L’obsession du conflit israélo-palestinien
Les Frères musulmans carburent à l’antisionisme. Laissons parler le rapport. « Le conflit israélo-palestinien agit comme un catalyseur de l’antisionisme historiquement porté par la confrérie et de mutation en antisémitisme au sein de la mouvance, à la faveur de cinq ressorts : l’argumentation complotiste, la reductio ad Israël (faisant l’amalgame entre Israéliens et Juifs, l’idée d’une identité musulmane irréductible, d’une inimitié naturelle entre Juifs et musulmans et, enfin, les cas d’opinions irrationnelles. Viscéralement antisioniste, Hani Ramadan, fils de Saïd et frère de Tariq, fait état publiquement d’une hostilité à Israël qui verse vers un antisémitisme explicite. S’il a condamné les attentats terroristes, il légitime toutefois à de nombreuses reprises le djihad armé et les actions du Hamas, allant jusqu’à appeler à s’engager en soutien au mouvement de résistance palestinien ». ■ Y.S
Le Hamas, branche palestinienne des Frères musulmans
Le rapport consacre une part significative, dans un encadré tramé distinct du texte, à expliciter les liens entre les Frères musulmans et le Hamas, sa branche palestinienne. « Le Hamas, créé en 1987, est issu et demeure connecté à la mouvance des Frères musulmans. Dans le contexte de la fin de la Seconde Guerre mondiale, la question de la Palestine a constitué un catalyseur décisif pour la confrérie qui appelle à la fin de l’immigration juive en Palestine. Saïd Ramadan (père de Tariq – Ndr) organise en 1953 à Jérusalem le « Congrès islamique de Jérusalem pour la Palestine », au cours duquel est fixé un principe de solidarité mondiale contre le sionisme. A partir des années 80, les Frères musulmans palestiniens se séparent de la confrérie internationale et établissent leur propre mouvement lors de la première Intifada en 1987. Il est baptisé Hamas (mouvement de résistance islamique) et, malgré sa séparation avec la structure internationale, la charte du nouveau mouvement mentionne un rattachement explicite aux Frères musulmans ». ■ Y.S.

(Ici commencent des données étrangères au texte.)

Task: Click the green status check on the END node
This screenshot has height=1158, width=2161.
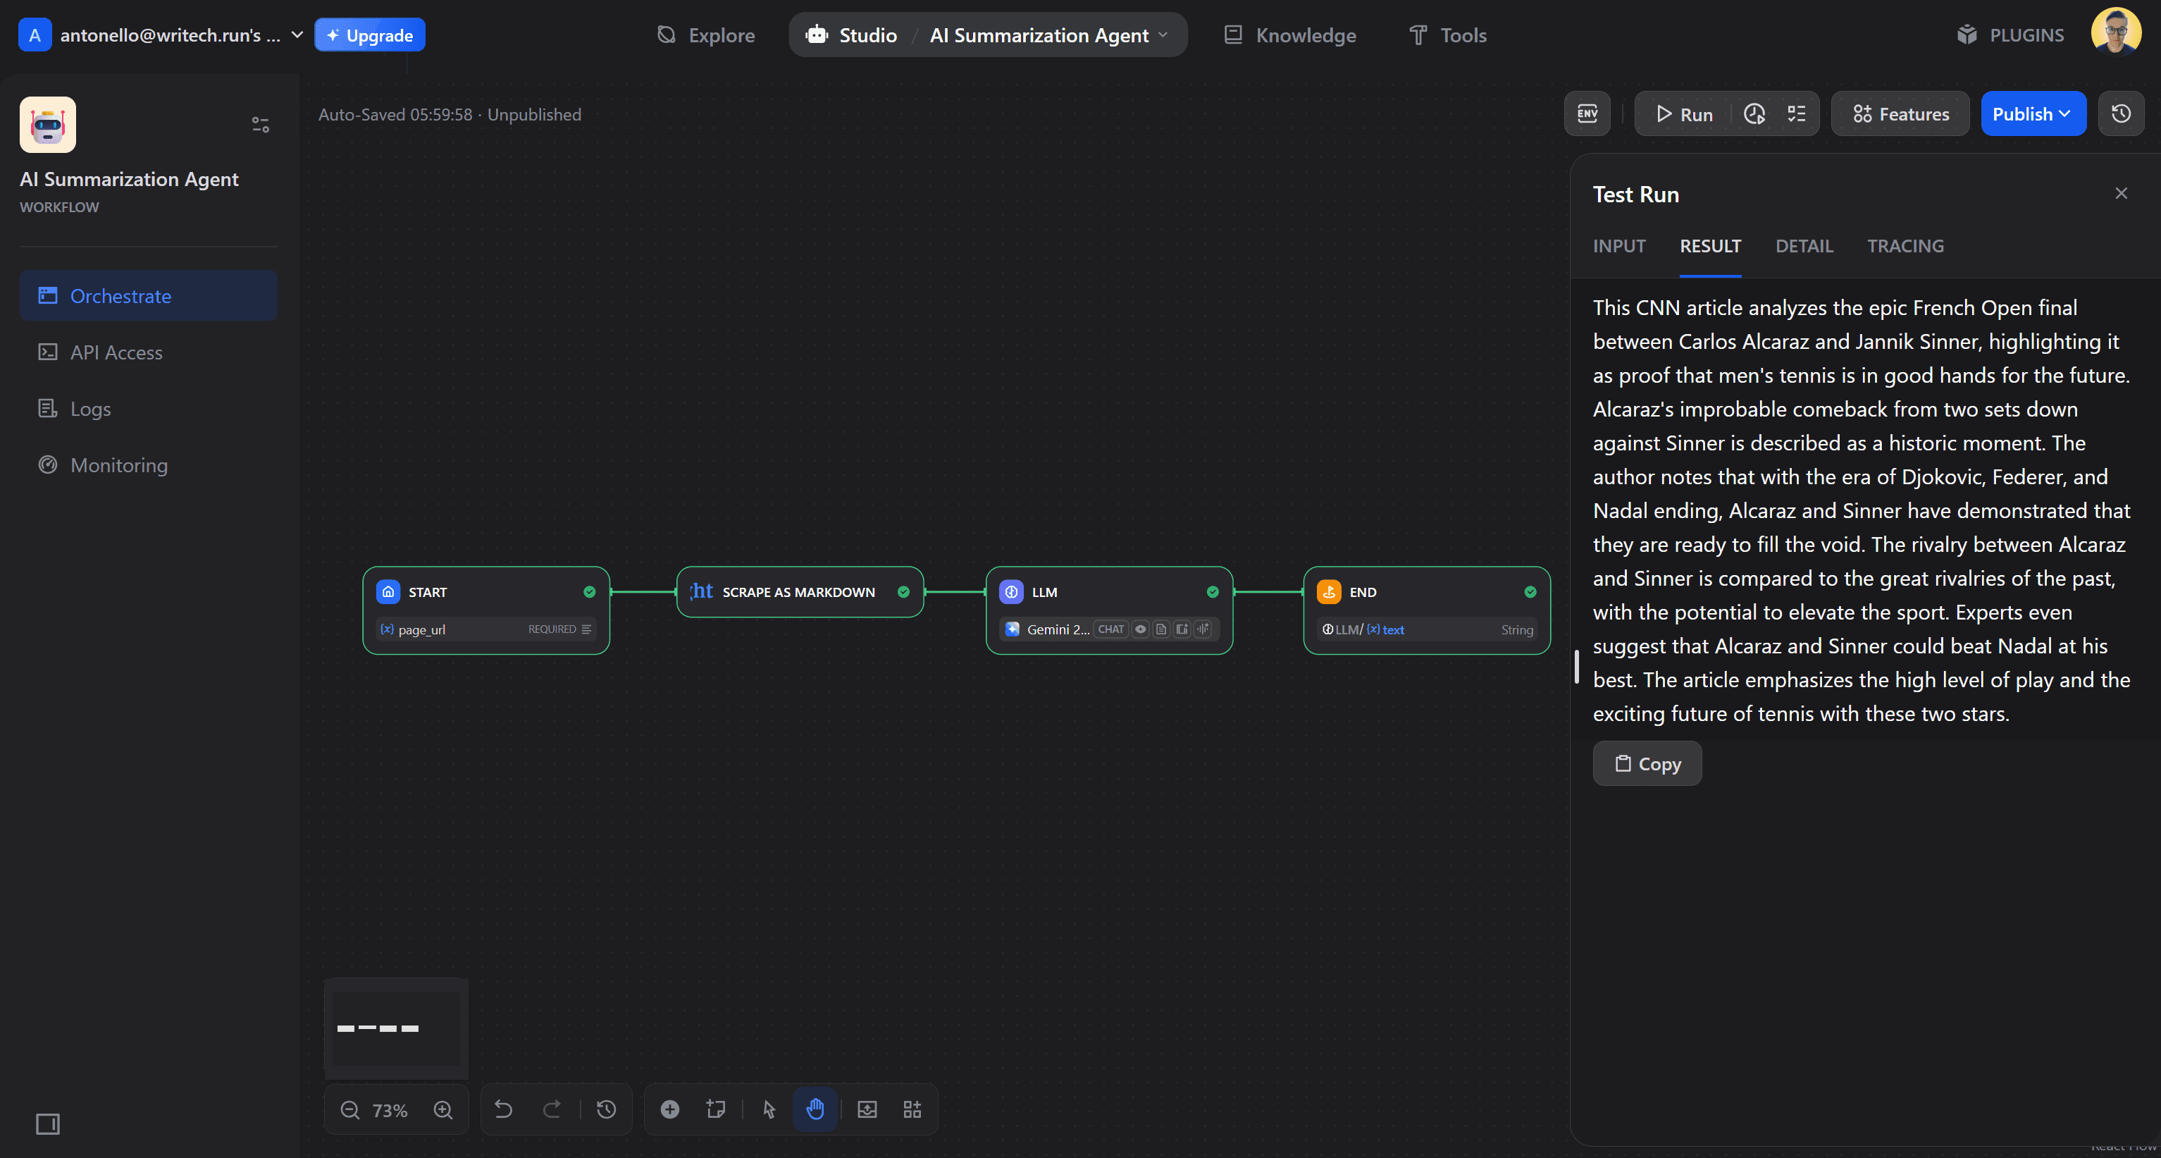Action: [1528, 592]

La reconnaissance par la France de la Palestine
Malgré leur sombre tableau, les rapporteurs estiment néanmoins qu’il faut « adresser des messages forts » à la population musulmane. « Indépendamment des mesures évoquées dans le présent rapport, qui permettraient de réaffirmer que la foi et la culture musulmanes sont aussi respectables que les autres et que la République en garantit le libre exercice et la libre manifestation, la reconnaissance par la France d’un État palestinien aux côtés d’Israël dans des frontières sûres et reconnues pourrait être de nature à apaiser ces frustrations ». ■ Y.S.